ロゼッタ・ストーンが、私に語りかけてきたもの
2026年7月11日(土)、ロンドンの大英博物館にて。

なぜだかわからないけれど、ロゼッタ・ストーンをじっと見つめているうちに、涙があふれてきました。
大英博物館の目玉だから感動した、というのではないと思います。
石に刻まれた一つ一つの文字が、まるで私に何かを語りかけているような、何かを必死に伝えようとしているような、そんな不思議な感覚になったのです。
こんな気持ちになったのは、これまでほとんどありませんでした。
しばらくその場を離れられずにいると、一つの疑問が浮かびました。

「なぜ、同じ内容を三つの文字で書いたのだろう。」
調べてみると、ロゼッタ・ストーンには、ヒエログリフ、デモティック、ギリシャ語という三種類の文字が刻まれていました。
当時のエジプトでは、神官、一般の人々、支配者など、それぞれが使う文字や言葉が違っていました。
だから、一つの王の命令を、誰にでも伝わるように三つの表現で刻んだのです。
その瞬間、私の中で思いもよらないことがつながりました。
「これって、私が34年間やってきた仕事と同じでは。」
私は特別支援学校で、子どもたちに「伝わる」方法をずっと考えてきました。
言葉だけでは伝わらない子には、やさしい日本語を使う。
それでも難しければ、シンボルや写真を使う。
イラストを描いたり、ジェスチャーをしたり、実物を見せたりする。
伝え方はいくつもあります。
大切なのは、どの方法を使うかではありません。
相手に伝わること。
ロゼッタ・ストーンも、時代も目的も違います。
でも、「どうすれば相手に伝わるだろう」と考え、相手に合わせて表現を変えたという点では、私たちが今行っているコミュニケーション支援と通じるものがありました。
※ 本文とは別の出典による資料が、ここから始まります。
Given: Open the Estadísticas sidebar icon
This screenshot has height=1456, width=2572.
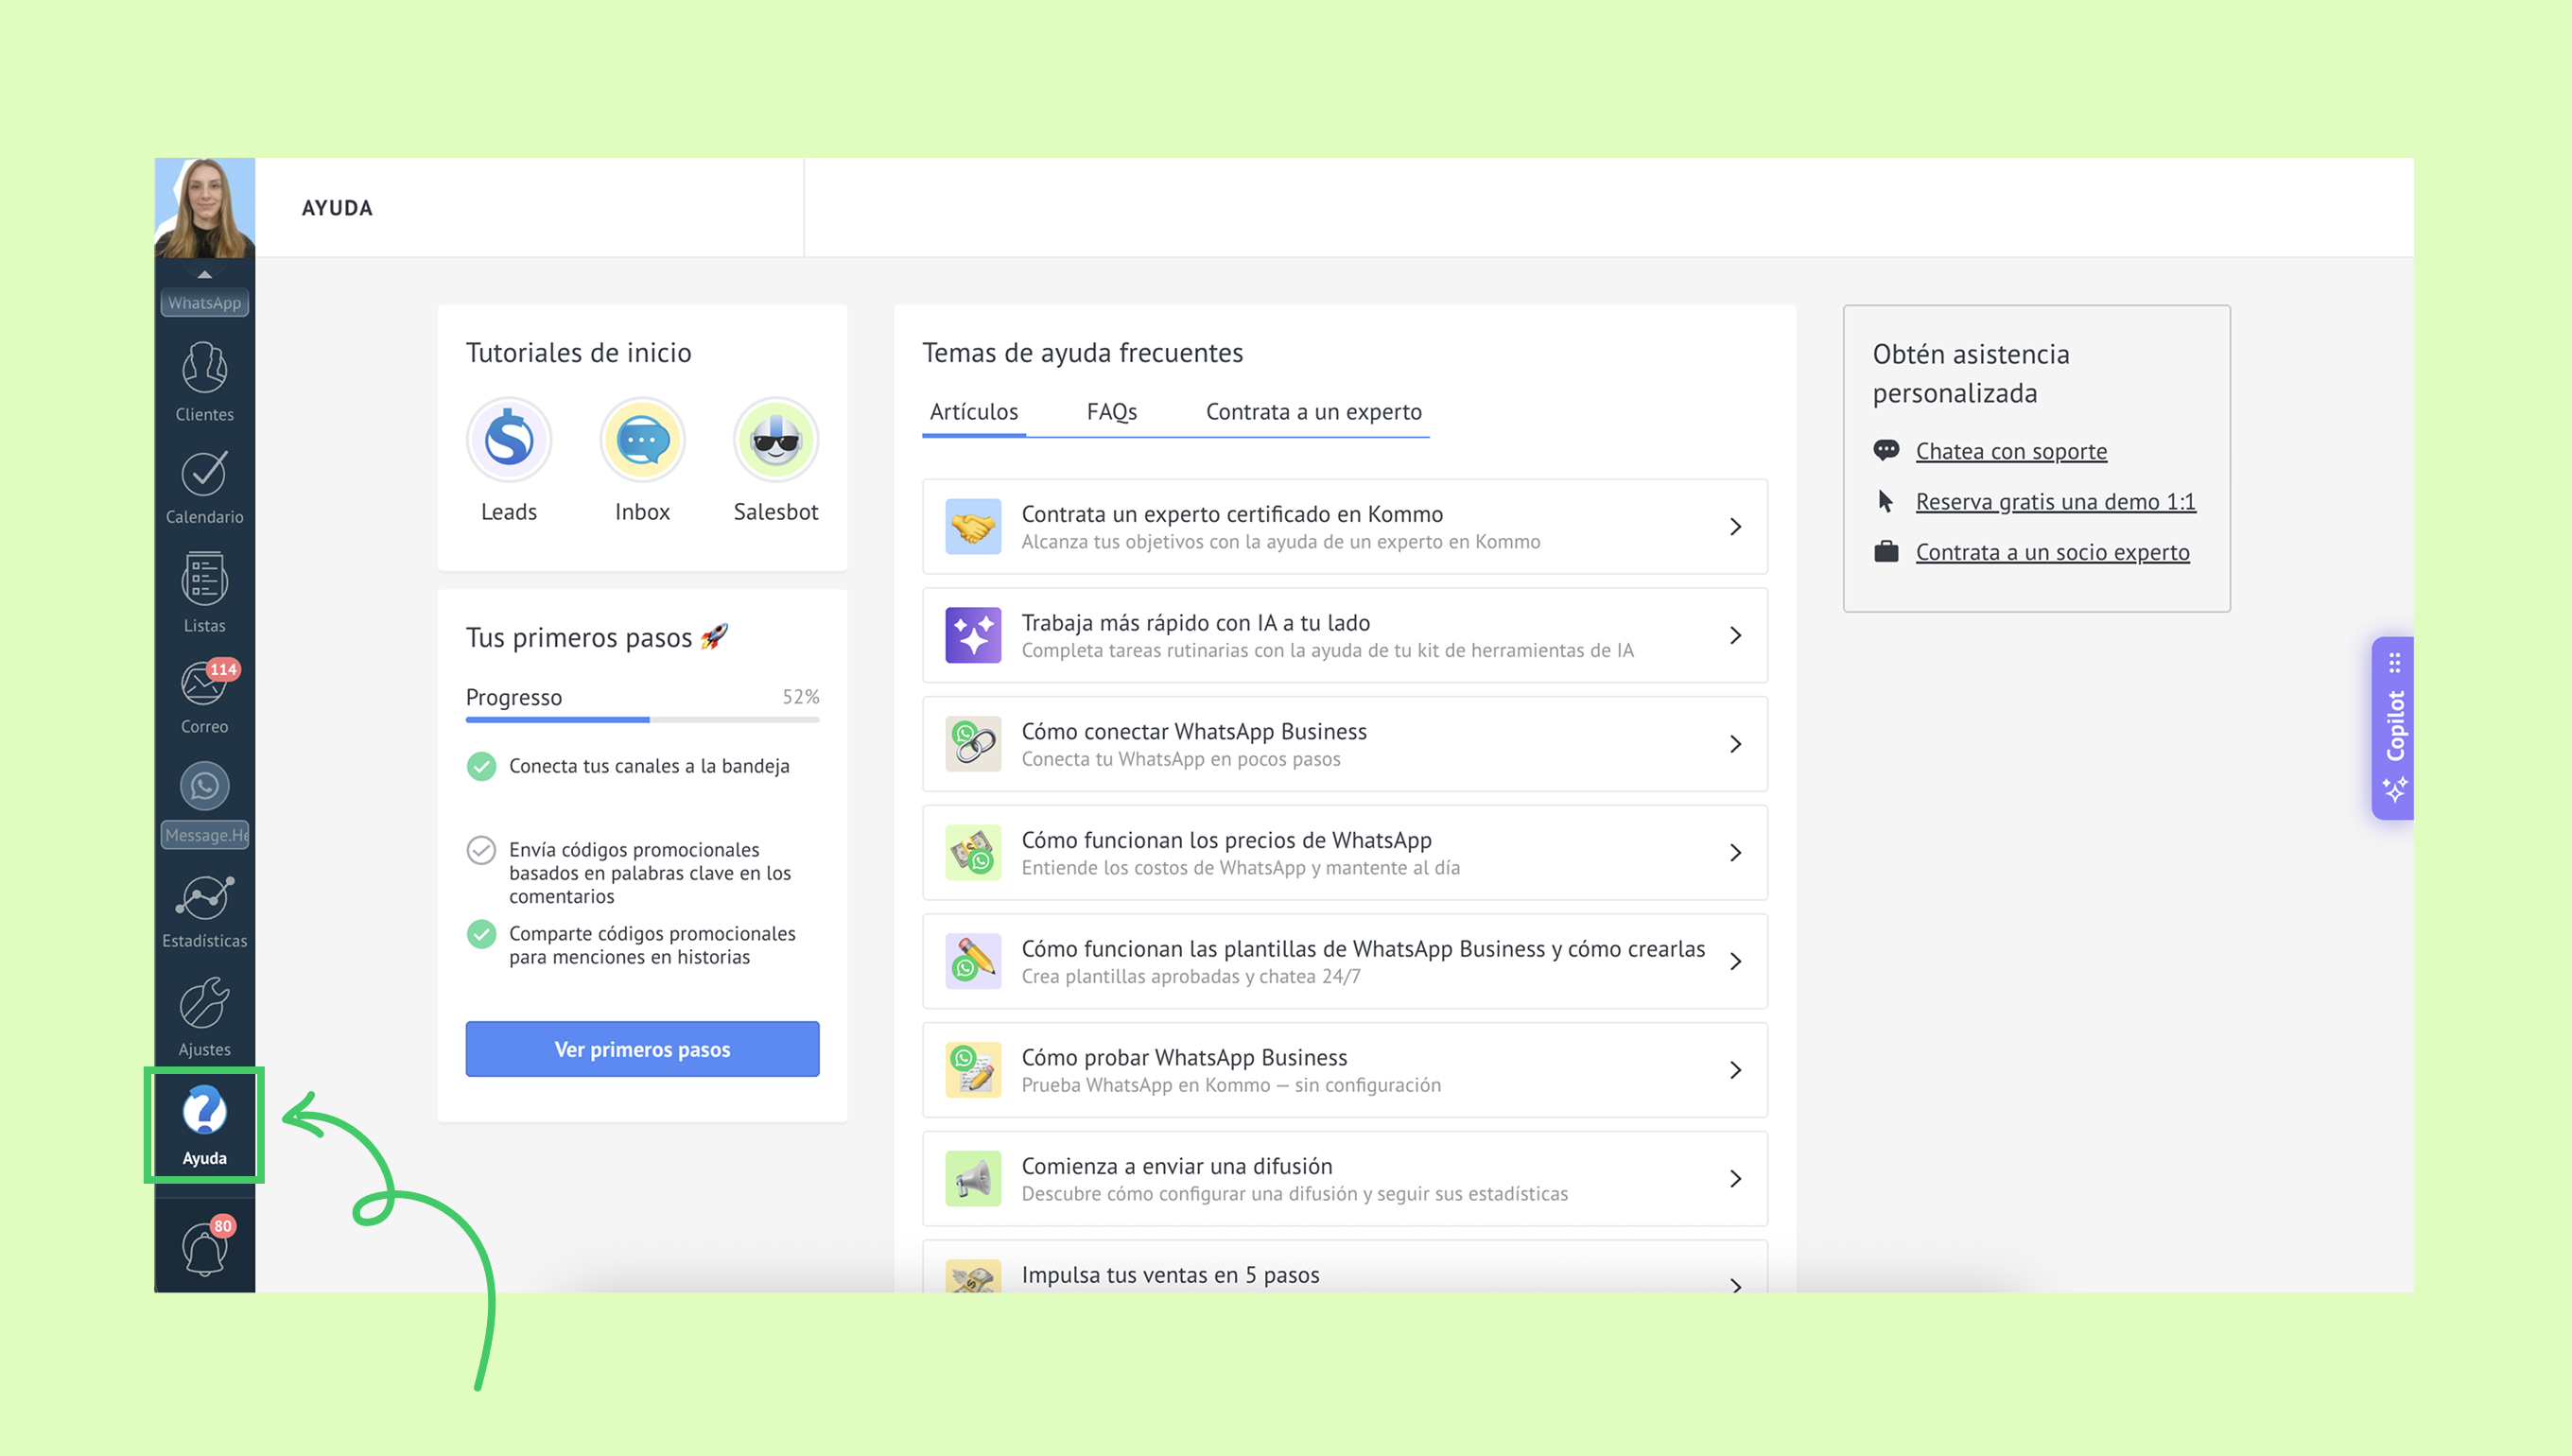Looking at the screenshot, I should click(204, 910).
二千年以上前の人々も、伝えたい相手を思い、工夫を重ねていた。
そう思うと、人間の根底にあるものは、昔も今も変わらないのではないかと思えてきます。
「伝えたい。」
「わかってほしい。」
その願いは、時代を超えて受け継がれているのかもしれません。
そして、もう一つ思ったことがあります。
今の私だからこそ、感じ取れるものがある。
ずいぶん前の私だったら、「古代文字を解読するきっかけになった有名な石」で終わっていたでしょう。
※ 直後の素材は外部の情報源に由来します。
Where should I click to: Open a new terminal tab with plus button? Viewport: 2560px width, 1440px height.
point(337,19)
でも、34年間、「どうしたらこの子、人たちに伝わるだろう」と考え続け、退職し、新しい仕事を始めた今だからこそ、この石から受け取れたものがありました。
ロゼッタ・ストーンは、古代エジプトの文字を解読する鍵となった石として知られています。
でも、私にとっては、それ以上の存在でした。
こんなところで、
ロゼッタ・ストーンと私の仕事がつながるなんて。
「伝える」とは何か。
そのことを、二千年以上の時を越えて静かに教えてくれた石でした。
旅に出ると、作品や建物に出会うだけではありません。
その作品を通して、今の自分自身にも出会っているのだと思います。
そして、今回のロンドンの旅は、また一つ、「つながり」を見つける旅になりました。